- _EXERCISE AIM_:
Reproduce exactly the lines below, from the first through the one containing "Given: Expand the", and nothing more.

[Collected data entries]
=== Section Start ===
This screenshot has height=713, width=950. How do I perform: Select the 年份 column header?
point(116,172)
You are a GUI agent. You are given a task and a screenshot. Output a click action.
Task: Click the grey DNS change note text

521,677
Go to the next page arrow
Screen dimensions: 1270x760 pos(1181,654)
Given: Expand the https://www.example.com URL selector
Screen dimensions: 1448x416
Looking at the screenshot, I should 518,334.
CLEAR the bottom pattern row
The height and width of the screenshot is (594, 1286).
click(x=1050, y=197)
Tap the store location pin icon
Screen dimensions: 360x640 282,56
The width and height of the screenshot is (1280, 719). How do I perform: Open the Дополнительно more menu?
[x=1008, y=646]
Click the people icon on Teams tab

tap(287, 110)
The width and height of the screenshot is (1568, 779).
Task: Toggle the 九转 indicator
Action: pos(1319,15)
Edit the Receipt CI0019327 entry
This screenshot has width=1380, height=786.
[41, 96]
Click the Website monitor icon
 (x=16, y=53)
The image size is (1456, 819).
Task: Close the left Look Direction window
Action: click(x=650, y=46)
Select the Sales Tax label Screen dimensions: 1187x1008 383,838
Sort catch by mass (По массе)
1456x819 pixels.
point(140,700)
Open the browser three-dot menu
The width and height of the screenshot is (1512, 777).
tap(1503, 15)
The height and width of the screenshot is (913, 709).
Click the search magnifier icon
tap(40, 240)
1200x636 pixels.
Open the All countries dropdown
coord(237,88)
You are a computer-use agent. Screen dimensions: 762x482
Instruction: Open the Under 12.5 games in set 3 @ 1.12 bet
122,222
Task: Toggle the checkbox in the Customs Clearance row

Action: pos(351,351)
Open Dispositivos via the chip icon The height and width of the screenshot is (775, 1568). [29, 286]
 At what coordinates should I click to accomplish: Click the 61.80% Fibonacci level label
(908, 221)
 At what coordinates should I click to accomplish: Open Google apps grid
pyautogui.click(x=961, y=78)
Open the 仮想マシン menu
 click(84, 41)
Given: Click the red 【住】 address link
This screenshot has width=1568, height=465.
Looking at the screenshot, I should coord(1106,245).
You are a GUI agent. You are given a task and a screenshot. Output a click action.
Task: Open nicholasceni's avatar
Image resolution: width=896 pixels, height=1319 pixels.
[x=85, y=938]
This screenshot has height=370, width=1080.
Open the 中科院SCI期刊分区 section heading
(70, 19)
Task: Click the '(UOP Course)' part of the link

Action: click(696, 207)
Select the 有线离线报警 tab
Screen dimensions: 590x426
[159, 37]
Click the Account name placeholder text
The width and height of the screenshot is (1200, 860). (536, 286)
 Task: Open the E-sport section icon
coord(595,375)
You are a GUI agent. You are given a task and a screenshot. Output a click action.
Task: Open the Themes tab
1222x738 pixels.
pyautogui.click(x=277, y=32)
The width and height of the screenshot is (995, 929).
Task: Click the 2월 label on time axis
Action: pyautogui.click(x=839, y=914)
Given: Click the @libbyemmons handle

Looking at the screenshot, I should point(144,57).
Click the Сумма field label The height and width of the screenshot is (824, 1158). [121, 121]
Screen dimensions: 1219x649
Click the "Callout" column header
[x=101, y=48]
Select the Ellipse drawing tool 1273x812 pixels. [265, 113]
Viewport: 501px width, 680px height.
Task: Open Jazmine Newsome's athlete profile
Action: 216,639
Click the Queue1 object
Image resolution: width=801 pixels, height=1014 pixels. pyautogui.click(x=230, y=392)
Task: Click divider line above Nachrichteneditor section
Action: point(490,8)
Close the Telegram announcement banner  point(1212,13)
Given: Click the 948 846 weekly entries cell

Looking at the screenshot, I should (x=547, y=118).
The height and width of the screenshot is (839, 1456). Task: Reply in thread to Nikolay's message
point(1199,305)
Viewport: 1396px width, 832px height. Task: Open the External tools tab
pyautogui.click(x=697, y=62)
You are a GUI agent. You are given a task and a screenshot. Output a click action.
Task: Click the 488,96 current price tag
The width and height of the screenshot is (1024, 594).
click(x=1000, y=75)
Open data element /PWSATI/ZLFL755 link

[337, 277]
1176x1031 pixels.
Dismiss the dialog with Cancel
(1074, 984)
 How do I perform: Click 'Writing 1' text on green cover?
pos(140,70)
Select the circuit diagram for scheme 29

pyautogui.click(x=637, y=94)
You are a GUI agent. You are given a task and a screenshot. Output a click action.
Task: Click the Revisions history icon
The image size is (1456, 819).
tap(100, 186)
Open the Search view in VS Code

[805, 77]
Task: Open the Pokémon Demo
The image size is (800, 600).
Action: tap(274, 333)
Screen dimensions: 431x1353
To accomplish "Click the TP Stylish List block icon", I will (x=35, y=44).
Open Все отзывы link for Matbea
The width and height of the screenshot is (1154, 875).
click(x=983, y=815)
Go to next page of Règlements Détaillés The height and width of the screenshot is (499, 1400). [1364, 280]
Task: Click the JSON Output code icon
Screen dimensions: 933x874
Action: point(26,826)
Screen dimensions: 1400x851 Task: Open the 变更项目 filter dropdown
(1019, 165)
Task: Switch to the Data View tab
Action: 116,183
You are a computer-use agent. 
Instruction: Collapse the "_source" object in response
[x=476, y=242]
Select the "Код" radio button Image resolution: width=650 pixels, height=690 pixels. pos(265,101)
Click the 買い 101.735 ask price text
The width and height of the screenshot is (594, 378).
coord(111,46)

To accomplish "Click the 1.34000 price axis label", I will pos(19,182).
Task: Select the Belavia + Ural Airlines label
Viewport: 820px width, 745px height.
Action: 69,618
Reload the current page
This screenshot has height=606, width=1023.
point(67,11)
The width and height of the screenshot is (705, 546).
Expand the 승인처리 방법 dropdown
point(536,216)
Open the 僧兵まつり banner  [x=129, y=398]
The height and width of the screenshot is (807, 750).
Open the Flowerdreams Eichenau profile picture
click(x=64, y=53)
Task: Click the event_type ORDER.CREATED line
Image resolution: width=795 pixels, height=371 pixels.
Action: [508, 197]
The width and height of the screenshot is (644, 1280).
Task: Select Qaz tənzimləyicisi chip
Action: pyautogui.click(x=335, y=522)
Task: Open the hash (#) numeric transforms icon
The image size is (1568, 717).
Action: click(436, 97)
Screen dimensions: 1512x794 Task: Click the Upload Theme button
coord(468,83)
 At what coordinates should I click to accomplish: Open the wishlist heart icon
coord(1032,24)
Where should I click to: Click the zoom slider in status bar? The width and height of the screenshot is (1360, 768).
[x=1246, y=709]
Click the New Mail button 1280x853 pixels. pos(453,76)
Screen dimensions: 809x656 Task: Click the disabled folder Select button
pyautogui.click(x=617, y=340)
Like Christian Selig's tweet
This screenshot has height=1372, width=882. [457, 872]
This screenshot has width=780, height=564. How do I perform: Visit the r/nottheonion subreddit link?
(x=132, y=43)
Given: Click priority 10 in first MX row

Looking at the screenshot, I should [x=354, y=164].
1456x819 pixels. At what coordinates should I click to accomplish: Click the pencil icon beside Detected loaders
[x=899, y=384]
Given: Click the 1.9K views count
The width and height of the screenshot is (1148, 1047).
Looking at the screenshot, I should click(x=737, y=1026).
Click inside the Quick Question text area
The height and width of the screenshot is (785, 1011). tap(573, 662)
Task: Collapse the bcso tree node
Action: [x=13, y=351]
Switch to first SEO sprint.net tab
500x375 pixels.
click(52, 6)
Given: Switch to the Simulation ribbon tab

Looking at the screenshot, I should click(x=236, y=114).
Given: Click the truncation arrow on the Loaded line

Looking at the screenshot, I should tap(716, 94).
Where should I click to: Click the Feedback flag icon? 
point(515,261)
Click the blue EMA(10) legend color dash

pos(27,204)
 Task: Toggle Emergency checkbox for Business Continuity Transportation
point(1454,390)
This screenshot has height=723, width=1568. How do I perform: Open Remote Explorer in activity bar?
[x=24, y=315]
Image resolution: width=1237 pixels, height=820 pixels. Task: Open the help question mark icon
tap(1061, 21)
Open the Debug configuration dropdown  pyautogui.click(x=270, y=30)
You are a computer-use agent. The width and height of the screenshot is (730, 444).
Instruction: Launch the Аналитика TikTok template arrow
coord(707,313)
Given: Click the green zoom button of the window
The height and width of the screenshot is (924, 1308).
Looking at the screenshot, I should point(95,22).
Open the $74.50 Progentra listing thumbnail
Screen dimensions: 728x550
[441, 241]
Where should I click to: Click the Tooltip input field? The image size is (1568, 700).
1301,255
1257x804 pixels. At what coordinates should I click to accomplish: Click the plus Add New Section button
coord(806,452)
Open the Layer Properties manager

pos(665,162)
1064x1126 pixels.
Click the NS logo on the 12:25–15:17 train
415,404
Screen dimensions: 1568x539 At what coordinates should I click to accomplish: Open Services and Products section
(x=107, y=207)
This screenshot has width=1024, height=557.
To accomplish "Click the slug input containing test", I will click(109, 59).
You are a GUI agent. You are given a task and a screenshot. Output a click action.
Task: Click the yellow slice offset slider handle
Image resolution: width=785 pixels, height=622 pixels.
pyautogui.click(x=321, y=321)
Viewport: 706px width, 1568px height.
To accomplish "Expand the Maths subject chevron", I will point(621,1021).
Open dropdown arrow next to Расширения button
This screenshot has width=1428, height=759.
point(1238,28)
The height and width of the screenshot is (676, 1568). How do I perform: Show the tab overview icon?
=== Section End ===
- _THE ANSWER_:
This screenshot has height=713, width=950. How do I perform: Select the 年份 column header?
point(116,172)
You are a GUI agent. You are given a task and a screenshot. Output a click action.
Task: Click the grey DNS change note text

521,677
Go to the next page arrow
Screen dimensions: 1270x760 pos(1181,654)
Given: Expand the https://www.example.com URL selector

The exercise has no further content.